Yes, this is the same address. Despite having information about two different geographical entities (osiedle and ulica), this is the same address. Why? It is just a simple mistake from people who entered data.

SELECT DISTINCT(address) won't show you the number of occurrences for each result. What seems to be a high error rate at the first glance, in further analysis happens to be a superbly few mistakes. How come? Number of results for os. Jana III Sobieskiego was around 50 thousands. The other results was one or two at most. So, few mistakes from 50k results. That's really good result.

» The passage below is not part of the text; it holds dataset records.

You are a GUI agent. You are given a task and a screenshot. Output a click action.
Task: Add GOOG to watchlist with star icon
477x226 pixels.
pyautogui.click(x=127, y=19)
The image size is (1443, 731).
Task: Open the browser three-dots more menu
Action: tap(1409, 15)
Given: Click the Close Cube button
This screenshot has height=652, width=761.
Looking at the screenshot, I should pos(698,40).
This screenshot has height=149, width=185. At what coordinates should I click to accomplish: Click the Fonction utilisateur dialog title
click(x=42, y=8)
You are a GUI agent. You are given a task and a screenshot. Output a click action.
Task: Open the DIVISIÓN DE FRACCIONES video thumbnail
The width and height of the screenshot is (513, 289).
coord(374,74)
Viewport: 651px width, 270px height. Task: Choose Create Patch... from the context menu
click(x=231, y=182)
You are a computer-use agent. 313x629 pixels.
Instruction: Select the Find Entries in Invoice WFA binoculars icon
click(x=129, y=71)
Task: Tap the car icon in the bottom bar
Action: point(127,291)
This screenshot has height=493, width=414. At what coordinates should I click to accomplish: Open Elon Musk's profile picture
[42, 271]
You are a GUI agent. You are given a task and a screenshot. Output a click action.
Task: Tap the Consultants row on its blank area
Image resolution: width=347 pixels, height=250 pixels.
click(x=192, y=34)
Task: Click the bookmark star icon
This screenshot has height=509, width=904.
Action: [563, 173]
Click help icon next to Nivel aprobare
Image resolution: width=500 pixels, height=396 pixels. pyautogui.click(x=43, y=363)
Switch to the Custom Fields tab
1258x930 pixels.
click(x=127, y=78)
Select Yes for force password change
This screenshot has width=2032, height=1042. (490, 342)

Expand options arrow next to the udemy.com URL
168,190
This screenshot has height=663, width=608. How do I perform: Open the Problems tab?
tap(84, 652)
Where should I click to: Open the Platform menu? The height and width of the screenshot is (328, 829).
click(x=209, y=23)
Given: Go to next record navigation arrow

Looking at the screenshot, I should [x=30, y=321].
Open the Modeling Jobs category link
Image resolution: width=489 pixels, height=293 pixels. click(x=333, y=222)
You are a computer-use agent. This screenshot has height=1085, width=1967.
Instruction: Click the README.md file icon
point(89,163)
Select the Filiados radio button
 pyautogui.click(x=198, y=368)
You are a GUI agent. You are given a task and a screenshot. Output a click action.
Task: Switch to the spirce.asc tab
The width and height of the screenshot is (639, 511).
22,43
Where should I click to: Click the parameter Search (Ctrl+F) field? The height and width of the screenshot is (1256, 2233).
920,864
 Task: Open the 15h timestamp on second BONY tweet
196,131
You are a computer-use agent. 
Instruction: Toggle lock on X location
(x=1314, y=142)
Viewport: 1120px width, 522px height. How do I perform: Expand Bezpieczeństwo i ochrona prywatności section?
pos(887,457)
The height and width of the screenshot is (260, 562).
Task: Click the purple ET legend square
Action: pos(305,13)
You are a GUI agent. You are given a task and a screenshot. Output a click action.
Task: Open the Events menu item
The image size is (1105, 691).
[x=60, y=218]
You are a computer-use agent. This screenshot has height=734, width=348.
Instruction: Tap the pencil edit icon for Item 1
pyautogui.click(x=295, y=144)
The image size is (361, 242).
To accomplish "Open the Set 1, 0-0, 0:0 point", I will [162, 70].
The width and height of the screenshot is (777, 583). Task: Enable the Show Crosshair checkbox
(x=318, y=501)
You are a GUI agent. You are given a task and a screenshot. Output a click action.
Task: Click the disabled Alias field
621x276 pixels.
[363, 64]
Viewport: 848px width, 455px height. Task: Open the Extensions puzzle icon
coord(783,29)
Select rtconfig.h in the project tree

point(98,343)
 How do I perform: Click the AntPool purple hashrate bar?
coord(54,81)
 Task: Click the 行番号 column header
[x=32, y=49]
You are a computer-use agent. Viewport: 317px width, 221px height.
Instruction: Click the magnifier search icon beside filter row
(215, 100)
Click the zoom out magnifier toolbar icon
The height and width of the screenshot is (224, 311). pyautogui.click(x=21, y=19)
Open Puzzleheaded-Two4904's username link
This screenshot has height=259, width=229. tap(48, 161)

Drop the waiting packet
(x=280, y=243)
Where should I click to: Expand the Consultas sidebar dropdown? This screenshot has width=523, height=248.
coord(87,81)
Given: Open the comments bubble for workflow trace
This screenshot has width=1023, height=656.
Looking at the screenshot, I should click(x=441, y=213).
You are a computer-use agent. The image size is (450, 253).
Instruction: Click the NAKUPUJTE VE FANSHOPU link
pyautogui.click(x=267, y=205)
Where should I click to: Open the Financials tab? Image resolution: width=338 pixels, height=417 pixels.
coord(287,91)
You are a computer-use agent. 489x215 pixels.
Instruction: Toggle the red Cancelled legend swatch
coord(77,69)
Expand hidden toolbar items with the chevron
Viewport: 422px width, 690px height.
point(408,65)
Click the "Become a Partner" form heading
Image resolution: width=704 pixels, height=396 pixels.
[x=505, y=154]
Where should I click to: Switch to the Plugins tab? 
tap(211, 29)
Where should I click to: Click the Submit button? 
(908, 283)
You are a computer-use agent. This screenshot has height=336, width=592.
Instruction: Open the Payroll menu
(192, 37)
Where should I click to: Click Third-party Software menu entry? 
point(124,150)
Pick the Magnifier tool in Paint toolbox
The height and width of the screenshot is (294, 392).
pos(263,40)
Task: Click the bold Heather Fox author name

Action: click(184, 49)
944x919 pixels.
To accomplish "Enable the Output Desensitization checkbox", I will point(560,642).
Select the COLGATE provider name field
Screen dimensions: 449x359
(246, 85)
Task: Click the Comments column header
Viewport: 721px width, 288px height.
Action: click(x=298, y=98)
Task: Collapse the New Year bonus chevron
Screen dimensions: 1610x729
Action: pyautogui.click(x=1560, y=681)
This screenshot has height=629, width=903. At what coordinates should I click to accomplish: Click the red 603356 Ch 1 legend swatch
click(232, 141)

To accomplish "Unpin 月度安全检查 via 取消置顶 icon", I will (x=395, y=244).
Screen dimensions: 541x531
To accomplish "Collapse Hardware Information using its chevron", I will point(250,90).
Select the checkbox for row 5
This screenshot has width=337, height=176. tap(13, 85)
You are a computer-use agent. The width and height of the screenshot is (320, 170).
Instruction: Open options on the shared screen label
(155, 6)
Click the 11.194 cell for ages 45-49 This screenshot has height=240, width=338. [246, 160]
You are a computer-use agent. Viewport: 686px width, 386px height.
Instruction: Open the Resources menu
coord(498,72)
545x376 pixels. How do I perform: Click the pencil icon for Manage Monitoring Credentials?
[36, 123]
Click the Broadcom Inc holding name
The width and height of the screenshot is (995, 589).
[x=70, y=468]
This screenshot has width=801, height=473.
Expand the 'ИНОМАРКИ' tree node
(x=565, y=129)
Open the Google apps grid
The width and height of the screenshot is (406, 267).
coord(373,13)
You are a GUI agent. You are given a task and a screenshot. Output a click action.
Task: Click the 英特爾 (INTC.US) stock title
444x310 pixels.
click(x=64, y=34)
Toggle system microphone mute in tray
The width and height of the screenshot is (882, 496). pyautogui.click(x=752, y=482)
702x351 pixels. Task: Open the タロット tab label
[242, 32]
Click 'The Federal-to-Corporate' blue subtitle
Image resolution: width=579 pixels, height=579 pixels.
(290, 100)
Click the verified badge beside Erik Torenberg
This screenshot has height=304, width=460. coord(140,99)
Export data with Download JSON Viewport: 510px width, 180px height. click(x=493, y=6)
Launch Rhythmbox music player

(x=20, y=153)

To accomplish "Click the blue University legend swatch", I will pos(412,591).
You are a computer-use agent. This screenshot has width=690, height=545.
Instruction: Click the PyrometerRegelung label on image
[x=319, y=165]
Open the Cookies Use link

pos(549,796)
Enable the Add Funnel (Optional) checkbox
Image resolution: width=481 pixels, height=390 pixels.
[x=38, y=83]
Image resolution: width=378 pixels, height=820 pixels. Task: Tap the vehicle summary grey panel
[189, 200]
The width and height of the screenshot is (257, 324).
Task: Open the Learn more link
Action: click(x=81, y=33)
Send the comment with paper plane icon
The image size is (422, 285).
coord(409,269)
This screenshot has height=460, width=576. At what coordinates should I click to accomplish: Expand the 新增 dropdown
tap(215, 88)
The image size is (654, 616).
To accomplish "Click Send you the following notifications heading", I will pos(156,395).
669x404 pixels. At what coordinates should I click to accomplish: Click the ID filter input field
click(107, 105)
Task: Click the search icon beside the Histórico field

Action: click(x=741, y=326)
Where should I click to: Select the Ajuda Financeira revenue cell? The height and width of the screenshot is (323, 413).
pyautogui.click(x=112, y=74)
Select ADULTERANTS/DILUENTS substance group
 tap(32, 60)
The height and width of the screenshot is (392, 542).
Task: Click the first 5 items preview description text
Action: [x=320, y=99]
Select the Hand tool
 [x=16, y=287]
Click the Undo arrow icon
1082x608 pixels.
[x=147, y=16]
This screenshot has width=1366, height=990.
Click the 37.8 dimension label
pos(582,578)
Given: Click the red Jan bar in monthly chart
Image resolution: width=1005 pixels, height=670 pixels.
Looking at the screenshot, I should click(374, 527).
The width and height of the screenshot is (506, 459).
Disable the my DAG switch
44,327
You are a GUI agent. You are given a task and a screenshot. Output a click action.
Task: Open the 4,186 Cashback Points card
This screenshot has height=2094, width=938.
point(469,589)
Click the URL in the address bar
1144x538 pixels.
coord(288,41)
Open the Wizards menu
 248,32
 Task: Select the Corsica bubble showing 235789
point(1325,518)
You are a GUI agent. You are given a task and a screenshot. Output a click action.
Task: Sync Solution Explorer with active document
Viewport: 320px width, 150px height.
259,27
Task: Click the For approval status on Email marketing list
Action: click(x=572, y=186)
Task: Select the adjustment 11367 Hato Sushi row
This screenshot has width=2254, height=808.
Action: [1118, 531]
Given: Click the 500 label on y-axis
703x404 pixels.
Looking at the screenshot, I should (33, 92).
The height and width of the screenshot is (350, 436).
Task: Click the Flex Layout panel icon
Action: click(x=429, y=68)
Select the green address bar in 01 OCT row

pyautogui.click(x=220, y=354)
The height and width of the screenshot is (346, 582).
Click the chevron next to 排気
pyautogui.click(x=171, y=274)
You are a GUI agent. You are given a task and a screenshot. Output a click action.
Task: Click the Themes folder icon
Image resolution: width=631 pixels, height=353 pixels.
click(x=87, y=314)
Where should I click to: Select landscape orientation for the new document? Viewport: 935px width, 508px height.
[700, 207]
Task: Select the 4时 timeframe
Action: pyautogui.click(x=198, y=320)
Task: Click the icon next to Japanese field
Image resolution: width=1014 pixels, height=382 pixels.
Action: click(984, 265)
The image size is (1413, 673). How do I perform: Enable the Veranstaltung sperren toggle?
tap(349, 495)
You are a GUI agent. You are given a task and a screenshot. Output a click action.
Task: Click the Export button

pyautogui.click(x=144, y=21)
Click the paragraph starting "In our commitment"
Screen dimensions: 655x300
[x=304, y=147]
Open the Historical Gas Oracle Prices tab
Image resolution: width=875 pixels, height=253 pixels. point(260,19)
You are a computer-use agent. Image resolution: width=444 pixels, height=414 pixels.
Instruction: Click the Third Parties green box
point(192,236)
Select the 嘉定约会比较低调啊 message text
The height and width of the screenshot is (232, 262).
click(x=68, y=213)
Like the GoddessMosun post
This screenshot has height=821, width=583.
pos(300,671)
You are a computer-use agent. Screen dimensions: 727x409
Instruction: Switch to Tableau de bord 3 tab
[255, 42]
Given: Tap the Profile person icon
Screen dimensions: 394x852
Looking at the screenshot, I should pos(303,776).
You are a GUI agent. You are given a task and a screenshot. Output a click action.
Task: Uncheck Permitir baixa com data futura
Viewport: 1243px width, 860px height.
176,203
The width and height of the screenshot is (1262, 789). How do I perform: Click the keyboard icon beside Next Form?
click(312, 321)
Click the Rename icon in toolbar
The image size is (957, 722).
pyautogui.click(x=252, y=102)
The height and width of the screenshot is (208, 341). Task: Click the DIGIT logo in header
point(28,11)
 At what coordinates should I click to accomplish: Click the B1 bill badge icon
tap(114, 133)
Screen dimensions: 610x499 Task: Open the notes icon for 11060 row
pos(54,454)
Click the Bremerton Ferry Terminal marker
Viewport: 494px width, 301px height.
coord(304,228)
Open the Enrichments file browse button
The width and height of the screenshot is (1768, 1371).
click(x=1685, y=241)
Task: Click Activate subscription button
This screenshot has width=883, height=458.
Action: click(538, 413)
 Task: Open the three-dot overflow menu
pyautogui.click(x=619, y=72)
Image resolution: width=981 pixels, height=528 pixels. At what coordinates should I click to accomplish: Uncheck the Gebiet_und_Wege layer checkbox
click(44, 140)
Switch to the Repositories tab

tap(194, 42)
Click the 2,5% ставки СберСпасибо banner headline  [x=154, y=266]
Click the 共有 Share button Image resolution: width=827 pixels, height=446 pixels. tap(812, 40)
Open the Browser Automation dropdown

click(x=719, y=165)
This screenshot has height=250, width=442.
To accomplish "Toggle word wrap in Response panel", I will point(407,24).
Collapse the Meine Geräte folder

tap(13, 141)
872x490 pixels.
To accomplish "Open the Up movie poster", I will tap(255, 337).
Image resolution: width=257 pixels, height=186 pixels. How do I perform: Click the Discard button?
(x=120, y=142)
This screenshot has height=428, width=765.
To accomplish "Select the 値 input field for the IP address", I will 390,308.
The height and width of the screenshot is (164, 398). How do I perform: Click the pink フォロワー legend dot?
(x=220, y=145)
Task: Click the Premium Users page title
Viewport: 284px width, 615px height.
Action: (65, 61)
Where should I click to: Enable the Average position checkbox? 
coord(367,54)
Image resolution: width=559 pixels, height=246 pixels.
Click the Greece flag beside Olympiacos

Why we had those errors? Browser autocomplete. User error while imputing data. And simple shortcuts during conversation: Where do you live?, at Sobieskiego. There is only one place in Poznan, Poland with that name, so it was precise during the conversation. But, receiving party put that incorrectly to the database assuming that it was ulica which is far more common then osiedle addresses.